Data Labs uses data science methods to complement and expand on the Center’s research agenda. We generate original research by collecting data from a wide range of sources and analyzing it using computational techniques.

Some of our major publications have explored topics such as Americans’ use of social media; the content of #BlackLivesMatter tweets; what school districts across the country promote in their mission statements; popular accounts on “alternative” social media platforms; and the content of sermons delivered in churches across the country.

We also explore the tools and methods behind our work on the Center’s Decoded blog and manage the research computing infrastructure of the organization.

The Center created Data Labs to take advantage of the explosion of new data sources that can shed light on public behaviors and attitudes – and of new types of tools and methods that can convert this diffuse data into unique findings. Our goal is to extract meaning from data through creative design, innovative methods, thoughtful measurement and sound deployment.

Find the latest research from Data Labs here.

Why did Pew Research Center create Data Labs?

Data Labs was created as a response to the changing nature of data on human behaviors and attitudes. The public is expressing views online and leaving behind electronic trails of behavior in unprecedented ways. We can now learn about whom people connect with on social networks, what they search for, and what content they post. At the same time, institutions and groups are using the internet to convey information to diverse audiences, inviting researchers to observe what they post and how people react.
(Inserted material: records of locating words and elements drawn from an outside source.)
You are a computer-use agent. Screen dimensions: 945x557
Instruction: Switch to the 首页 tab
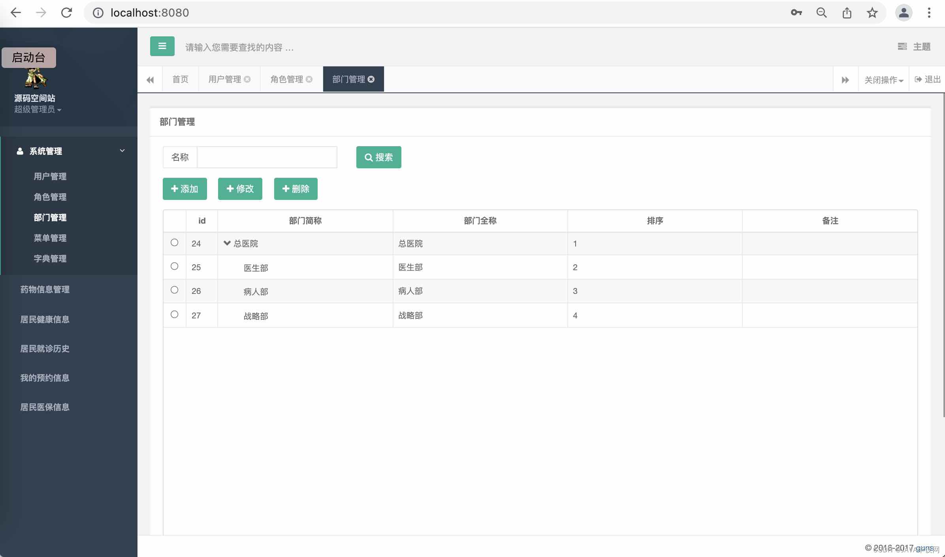pos(180,79)
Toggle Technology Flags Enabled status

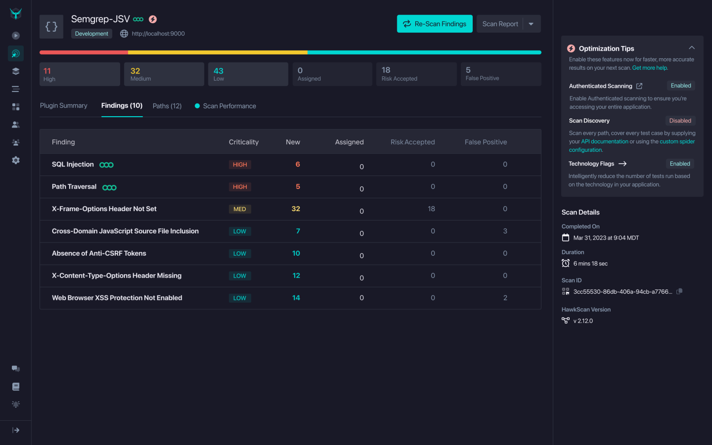point(680,163)
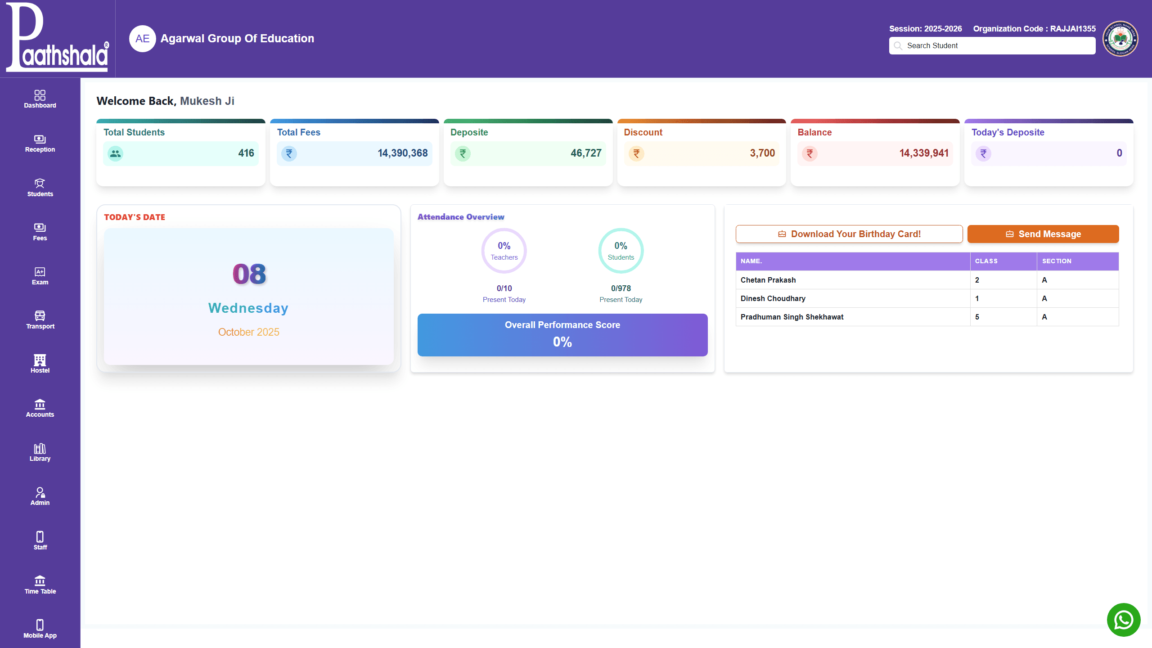Go to Fees in sidebar
Screen dimensions: 1152x648
(40, 232)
While some of these digital traces of communication and behavior are unstructured and not amenable to analysis in raw form, a number of new technologies are making it easier to collect and process these data. These technologies include:

  • Internet data collection: This includes harvesting web page content and parsing out fields (e.g., dates, names, links and tables) for analysis as well as querying APIs online to obtain formatted data.
  • Natural language processing(NLP): This includes processing text to measure concepts and extract patterns.
  • Machine vision: This refers to analyzing images using computational models that estimate what the images depict.
  • Online distributed labor platforms: These platforms allow major data collection efforts to be divided into a series of small tasks that can then be completed by external individuals. This is sometimes referred to as “crowdsourcing.”

Data Labs is a testing ground for these data sources and the different approaches to analyzing them, with the goal of extracting meaning from the data through creative design, innovative methods, thoughtful measurement and sound deployment.

The Data Labs team also employs methodologies honed across the Center, such as content analysis, survey experiments, and the analysis of open-ended survey responses.